Pass 1 extracts modules, classes, functions, methods, and all deterministic edges (imports, same-file calls, contains, inherits, decorates) from raw ASTs. Cross-file / dynamic refs are flagged as AmbiguousRef.

Pass 1.5 routes each AmbiguousRef through a language-specific reducer that builds a project-wide symbol index. Typical mixed-repo split: ~88% dropped (external/stdlib, no project match), ~10% resolved (unique cross-file matches), ~2% passed through to Pass 2.
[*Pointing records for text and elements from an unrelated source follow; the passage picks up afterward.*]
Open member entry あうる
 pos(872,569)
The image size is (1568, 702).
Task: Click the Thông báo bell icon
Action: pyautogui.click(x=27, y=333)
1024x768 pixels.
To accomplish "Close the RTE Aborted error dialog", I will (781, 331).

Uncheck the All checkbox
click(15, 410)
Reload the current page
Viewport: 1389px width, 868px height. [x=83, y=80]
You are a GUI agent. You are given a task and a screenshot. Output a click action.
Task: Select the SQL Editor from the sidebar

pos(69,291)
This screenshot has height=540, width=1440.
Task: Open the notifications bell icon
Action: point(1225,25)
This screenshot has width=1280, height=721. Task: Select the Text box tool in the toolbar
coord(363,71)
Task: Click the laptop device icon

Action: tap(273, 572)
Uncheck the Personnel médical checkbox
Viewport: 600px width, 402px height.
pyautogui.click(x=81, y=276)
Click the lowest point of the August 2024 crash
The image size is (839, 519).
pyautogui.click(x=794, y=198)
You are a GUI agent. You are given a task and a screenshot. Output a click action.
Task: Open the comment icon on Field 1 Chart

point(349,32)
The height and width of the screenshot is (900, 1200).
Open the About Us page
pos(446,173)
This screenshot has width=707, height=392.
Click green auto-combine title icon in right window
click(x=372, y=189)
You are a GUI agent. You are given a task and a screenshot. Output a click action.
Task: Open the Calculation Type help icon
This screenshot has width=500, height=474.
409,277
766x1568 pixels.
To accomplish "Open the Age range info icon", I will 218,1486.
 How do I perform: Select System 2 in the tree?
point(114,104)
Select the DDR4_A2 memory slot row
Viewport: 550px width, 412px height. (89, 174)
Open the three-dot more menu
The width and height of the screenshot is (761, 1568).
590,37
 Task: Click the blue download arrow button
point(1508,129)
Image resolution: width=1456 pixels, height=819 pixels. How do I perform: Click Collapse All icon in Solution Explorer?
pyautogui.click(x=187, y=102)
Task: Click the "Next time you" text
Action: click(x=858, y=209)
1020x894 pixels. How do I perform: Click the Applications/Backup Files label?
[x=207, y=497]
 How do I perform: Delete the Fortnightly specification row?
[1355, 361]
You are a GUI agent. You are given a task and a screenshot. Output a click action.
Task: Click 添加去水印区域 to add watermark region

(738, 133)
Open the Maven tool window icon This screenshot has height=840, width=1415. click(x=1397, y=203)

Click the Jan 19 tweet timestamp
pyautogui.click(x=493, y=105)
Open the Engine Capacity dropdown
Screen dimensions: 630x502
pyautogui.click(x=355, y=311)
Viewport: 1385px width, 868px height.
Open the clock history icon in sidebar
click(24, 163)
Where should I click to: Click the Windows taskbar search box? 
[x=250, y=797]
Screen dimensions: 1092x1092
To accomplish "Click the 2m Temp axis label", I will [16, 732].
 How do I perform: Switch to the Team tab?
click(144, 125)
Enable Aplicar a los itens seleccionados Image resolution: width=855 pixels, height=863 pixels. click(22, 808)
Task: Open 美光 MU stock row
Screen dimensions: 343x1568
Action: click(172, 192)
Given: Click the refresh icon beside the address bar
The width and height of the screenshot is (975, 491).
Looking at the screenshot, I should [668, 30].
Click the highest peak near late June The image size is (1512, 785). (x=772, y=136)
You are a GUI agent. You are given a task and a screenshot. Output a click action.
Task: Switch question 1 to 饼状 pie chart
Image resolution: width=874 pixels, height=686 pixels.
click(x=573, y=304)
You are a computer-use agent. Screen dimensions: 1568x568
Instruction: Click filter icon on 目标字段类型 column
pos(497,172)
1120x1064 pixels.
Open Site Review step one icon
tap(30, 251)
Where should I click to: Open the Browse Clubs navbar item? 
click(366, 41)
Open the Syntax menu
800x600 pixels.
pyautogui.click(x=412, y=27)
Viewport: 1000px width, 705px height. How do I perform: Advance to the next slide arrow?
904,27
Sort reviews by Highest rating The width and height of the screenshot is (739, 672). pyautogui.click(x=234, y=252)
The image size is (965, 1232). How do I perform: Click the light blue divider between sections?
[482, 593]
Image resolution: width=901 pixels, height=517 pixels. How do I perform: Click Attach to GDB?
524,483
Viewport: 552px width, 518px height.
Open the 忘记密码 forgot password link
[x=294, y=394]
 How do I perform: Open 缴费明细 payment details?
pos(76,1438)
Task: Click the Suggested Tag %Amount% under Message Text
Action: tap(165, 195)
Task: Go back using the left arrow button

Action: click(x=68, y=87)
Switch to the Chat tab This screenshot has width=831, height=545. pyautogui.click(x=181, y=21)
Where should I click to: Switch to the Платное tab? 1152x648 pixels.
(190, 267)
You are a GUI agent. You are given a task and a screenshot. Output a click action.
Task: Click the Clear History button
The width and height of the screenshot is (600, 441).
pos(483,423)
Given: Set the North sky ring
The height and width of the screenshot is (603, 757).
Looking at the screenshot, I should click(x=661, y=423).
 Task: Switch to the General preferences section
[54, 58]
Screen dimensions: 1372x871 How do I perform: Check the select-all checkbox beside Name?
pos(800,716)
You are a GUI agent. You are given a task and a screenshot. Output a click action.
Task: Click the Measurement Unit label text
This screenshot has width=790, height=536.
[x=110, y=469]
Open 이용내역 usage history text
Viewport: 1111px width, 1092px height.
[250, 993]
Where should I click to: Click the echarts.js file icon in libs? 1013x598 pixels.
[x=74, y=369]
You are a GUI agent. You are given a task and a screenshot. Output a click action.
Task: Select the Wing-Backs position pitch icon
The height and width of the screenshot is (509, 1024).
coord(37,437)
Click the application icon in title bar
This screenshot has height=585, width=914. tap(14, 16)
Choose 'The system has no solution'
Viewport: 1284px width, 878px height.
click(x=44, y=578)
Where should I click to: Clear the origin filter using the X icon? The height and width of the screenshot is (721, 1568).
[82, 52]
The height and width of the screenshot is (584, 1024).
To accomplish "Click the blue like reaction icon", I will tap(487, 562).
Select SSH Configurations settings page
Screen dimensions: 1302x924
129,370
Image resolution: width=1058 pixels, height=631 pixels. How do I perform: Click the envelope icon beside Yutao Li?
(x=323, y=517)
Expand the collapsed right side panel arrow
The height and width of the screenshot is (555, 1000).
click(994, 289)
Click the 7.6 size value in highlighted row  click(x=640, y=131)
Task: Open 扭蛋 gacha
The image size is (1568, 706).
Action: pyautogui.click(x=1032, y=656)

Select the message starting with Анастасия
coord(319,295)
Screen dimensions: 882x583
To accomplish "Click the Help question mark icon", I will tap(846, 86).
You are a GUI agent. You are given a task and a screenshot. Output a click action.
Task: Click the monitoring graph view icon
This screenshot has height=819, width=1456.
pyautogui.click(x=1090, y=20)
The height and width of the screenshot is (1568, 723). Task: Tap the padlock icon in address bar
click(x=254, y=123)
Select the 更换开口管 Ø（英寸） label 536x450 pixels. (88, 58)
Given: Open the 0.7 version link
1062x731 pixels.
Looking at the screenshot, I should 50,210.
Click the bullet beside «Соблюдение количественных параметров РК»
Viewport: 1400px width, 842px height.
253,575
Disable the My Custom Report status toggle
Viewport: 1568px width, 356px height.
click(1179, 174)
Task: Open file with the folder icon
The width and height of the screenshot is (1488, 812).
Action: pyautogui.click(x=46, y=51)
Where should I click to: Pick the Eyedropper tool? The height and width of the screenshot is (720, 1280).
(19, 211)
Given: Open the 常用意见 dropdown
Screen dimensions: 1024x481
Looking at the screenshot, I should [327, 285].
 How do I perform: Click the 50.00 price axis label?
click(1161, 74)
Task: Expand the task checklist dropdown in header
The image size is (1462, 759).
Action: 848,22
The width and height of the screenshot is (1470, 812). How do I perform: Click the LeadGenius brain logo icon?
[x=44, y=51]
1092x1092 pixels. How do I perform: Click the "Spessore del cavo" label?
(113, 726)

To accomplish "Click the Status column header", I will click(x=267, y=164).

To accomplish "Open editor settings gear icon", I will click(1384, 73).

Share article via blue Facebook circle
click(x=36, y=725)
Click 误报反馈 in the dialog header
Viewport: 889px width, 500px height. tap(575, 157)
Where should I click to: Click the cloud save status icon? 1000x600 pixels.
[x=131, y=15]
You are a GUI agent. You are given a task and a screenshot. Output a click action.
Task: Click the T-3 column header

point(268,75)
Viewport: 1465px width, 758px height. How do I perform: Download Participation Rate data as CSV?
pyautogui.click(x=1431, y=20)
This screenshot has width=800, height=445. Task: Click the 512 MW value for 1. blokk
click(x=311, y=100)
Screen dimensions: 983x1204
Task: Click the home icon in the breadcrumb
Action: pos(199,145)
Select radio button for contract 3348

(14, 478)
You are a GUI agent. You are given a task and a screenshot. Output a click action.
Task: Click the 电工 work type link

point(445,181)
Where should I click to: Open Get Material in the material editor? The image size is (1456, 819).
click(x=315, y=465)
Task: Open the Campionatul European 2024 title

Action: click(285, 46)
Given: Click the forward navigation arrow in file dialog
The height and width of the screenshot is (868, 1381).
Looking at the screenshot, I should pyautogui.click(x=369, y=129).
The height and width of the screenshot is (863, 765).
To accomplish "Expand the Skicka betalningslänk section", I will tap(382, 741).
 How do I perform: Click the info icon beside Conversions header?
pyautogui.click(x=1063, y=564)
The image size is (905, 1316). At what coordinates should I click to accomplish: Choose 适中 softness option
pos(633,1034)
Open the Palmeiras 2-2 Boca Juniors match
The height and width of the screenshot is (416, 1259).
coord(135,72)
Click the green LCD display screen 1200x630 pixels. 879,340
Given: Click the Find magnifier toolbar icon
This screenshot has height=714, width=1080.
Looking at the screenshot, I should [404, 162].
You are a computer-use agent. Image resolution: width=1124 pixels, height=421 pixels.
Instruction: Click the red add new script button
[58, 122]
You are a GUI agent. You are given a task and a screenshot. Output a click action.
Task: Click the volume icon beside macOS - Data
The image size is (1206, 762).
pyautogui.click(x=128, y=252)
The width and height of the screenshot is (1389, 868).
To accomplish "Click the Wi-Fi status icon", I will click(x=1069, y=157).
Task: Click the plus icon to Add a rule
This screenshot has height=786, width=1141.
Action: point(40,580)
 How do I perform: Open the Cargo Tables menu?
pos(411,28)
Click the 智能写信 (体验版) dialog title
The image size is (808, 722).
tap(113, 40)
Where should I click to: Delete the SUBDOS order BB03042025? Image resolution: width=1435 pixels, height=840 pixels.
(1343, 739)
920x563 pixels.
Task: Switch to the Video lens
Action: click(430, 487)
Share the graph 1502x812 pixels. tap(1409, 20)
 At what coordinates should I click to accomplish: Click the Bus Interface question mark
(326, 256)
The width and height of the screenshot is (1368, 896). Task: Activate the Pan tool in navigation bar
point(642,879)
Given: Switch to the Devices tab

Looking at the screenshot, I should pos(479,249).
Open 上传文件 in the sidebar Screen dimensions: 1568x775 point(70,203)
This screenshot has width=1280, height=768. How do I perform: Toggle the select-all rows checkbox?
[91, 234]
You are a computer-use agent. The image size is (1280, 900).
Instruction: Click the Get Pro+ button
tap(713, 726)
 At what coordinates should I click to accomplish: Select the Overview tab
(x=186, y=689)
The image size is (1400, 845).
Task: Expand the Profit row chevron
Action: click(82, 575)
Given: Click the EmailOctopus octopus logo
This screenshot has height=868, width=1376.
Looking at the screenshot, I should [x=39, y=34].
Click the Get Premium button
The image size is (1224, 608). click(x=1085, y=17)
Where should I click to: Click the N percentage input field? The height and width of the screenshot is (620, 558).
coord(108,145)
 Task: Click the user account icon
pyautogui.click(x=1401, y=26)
Pass 2 fires only when refs survive Pass 1.5. It uses glob to find candidate files, grep to locate definitions, and read to load specific line ranges — loading 2–3 files per resolution rather than the full repo.

Layer 3 — Graph

Component	Technology	Role
C5a: Graph Builder	NetworkX (`MultiDiGraph`)	Merges `EXTRACTED` + `INFERRED` edges; synthesises external nodes for cross-repo endpoints
C5b: Leiden Clustering	graspologic	Community detection on graph topology; no embeddings. Flags `is_god` (cross-community hubs) and `is_orphan` (isolates)
C8: Graph Store	SQLite (`db/meridian.db`)	Six tables: `users`, `graphs`, `trees`, `repo_clones`, `sync_runs`, `graph_history`

Node schema:

{
  "id": "src/auth/tokens.py::validate_token",
  "type": "function",
  "name": "validate_token",
  "file": "src/auth/tokens.py",
  "line_start": 42,
  "line_end": 67,
  "language": "python",
  "community": 3,
  "is_god": false,
  "is_orphan": false
}

Edge schema:

{
  "source": "src/routes/api.py::login",
  "target": "src/auth/tokens.py::validate_token",
  "type": "CALLS",
  "confidence": "EXTRACTED",
  "weight": 1.0,
  "metadata": {}
}

Edge types: IMPORTS, CALLS, CONTAINS, INHERITS, DECORATES, RELATES_TO, DEPENDS_ON
Confidence levels: EXTRACTED (tree-sitter, high trust) · INFERRED (agent, medium trust)

Layer 4 — Output

Component	Technology	Role
C6: QnA Agent	ClaudeSDKClient (multi-turn streaming)	Multi-turn WebSocket chat grounded in graph context
C7: React Frontend	React 18 + Vite + `react-force-graph-3d` (3D WebGL) + Zustand + Tailwind	Interactive 3D graph visualization with semantic zoom

QnA flow: Per turn, server-side retrieval composes three tools — search_nodes (keyword-score top-K seeds), get_neighbours (full inbound/outbound edges per seed), get_community (Leiden cluster members) — formats them as readable text, and injects as <graph_context> into a streaming ClaudeSDKClient session. Session is reused across turns over a single WebSocket so prior history stays in the model's context.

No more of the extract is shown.